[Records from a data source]
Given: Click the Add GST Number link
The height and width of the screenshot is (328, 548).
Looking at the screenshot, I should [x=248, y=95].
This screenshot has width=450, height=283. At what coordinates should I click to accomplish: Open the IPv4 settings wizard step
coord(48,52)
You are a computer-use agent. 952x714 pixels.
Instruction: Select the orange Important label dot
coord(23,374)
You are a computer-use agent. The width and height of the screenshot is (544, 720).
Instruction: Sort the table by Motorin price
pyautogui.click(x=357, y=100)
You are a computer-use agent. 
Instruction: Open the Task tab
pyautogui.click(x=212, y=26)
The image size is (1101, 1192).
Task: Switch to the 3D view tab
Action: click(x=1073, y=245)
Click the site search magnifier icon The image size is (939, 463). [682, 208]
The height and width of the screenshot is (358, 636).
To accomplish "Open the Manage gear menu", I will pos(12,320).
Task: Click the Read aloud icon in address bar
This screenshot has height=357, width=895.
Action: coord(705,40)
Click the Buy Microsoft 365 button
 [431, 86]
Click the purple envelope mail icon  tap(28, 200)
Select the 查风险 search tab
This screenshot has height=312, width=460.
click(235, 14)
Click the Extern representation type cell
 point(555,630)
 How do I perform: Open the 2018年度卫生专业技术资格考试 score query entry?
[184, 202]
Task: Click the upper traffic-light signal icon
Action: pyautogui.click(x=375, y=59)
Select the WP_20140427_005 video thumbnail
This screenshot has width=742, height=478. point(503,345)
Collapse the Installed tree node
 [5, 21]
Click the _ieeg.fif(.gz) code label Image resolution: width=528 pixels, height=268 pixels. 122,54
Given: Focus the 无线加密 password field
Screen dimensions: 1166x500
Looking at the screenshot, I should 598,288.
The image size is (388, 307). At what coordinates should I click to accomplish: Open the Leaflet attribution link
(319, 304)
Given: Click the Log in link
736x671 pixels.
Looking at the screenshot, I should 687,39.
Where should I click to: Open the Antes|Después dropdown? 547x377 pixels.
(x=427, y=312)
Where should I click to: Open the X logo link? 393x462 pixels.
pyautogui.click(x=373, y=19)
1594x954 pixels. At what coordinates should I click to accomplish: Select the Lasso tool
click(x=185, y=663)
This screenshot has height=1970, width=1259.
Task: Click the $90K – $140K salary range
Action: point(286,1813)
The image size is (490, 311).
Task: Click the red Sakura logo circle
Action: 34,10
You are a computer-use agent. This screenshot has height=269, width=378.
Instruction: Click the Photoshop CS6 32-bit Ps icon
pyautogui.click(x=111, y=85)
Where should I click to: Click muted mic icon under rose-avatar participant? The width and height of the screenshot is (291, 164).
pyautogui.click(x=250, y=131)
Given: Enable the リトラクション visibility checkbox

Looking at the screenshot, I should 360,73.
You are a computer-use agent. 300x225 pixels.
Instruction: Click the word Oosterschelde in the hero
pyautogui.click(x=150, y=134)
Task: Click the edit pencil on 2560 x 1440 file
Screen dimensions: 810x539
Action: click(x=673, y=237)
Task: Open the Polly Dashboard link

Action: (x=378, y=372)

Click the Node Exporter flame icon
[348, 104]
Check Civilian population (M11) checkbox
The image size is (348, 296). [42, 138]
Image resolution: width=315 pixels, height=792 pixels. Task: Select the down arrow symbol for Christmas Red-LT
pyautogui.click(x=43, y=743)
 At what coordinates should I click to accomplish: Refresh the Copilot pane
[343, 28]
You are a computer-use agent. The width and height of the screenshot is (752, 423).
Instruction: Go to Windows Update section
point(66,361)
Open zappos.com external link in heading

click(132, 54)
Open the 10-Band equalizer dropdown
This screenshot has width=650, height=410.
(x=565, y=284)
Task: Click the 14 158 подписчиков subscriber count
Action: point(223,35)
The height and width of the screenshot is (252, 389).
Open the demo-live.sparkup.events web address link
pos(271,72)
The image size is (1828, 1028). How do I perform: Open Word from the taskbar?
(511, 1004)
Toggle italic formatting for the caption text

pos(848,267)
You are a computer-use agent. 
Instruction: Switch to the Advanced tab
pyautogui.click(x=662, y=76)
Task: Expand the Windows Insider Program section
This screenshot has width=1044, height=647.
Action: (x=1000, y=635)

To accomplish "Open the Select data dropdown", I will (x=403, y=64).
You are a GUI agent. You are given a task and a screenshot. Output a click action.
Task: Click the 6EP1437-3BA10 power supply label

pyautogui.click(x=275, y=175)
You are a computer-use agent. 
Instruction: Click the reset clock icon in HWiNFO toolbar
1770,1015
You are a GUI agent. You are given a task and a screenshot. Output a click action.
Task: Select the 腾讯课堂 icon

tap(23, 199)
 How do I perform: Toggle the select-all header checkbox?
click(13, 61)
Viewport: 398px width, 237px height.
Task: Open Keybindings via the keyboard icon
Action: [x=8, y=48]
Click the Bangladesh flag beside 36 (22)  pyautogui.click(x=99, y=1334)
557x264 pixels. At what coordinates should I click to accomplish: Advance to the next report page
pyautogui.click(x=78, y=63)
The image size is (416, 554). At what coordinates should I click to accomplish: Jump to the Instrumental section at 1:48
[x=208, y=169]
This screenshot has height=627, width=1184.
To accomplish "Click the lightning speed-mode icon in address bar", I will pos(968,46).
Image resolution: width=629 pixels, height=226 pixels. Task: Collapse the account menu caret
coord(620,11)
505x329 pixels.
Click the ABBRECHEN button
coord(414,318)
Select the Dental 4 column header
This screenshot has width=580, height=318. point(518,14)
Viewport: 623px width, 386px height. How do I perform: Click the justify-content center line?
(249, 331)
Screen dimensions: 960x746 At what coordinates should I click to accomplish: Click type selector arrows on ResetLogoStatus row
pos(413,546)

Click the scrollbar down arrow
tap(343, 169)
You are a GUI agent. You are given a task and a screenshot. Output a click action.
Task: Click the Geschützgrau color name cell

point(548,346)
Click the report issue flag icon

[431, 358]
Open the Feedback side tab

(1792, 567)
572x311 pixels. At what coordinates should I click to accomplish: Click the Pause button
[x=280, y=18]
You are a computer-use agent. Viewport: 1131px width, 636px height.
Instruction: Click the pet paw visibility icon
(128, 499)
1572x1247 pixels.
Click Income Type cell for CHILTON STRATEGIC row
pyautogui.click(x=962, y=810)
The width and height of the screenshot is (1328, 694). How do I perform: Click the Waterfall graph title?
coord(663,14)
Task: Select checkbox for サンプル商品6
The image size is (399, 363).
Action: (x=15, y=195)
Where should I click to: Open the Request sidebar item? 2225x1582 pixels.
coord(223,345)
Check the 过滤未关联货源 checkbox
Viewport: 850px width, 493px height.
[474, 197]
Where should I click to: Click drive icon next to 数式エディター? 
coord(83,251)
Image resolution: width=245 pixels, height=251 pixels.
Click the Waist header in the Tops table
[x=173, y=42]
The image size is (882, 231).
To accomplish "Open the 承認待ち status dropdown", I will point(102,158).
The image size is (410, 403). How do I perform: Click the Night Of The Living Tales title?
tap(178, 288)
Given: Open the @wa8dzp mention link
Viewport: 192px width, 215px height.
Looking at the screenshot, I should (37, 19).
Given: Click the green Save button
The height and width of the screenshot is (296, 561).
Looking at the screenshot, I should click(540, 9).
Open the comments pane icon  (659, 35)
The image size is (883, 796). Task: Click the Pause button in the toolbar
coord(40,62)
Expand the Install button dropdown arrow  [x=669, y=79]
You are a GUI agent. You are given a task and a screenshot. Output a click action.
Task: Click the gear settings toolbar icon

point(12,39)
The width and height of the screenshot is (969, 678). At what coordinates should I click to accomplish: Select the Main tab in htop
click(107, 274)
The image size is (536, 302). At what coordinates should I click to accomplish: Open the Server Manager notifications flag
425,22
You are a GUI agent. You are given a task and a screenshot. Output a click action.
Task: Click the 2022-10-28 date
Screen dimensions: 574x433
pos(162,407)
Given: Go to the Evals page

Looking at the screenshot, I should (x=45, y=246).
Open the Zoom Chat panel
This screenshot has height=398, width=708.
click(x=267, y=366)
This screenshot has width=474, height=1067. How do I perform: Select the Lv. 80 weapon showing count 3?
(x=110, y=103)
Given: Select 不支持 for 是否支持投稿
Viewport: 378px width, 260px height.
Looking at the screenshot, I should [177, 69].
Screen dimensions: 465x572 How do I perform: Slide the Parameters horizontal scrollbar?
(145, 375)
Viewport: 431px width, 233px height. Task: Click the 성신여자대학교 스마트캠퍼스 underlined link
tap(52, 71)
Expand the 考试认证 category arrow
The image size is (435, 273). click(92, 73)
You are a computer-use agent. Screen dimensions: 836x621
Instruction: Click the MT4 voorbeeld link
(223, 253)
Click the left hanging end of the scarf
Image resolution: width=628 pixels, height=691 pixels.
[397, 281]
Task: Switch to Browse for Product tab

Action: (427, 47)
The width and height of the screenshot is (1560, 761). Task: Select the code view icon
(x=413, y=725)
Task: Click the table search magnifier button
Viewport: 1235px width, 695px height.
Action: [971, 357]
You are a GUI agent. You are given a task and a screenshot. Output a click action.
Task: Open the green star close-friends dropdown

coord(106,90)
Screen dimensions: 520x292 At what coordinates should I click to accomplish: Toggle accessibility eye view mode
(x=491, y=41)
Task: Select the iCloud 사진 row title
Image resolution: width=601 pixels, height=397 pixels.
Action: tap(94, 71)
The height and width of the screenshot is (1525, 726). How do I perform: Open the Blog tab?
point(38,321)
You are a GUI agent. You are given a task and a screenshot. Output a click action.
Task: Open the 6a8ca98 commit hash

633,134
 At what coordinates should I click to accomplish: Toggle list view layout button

Instructions to follow: Output the material above verbatim, from the line with "The image size is (410, 403)." up to and including the line with "Open the comments".

Task result:
The image size is (410, 403). How do I perform: Click the Night Of The Living Tales title?
tap(178, 288)
Given: Open the @wa8dzp mention link
Viewport: 192px width, 215px height.
Looking at the screenshot, I should (37, 19).
Given: Click the green Save button
The height and width of the screenshot is (296, 561).
Looking at the screenshot, I should click(540, 9).
Open the comments pane icon  (659, 35)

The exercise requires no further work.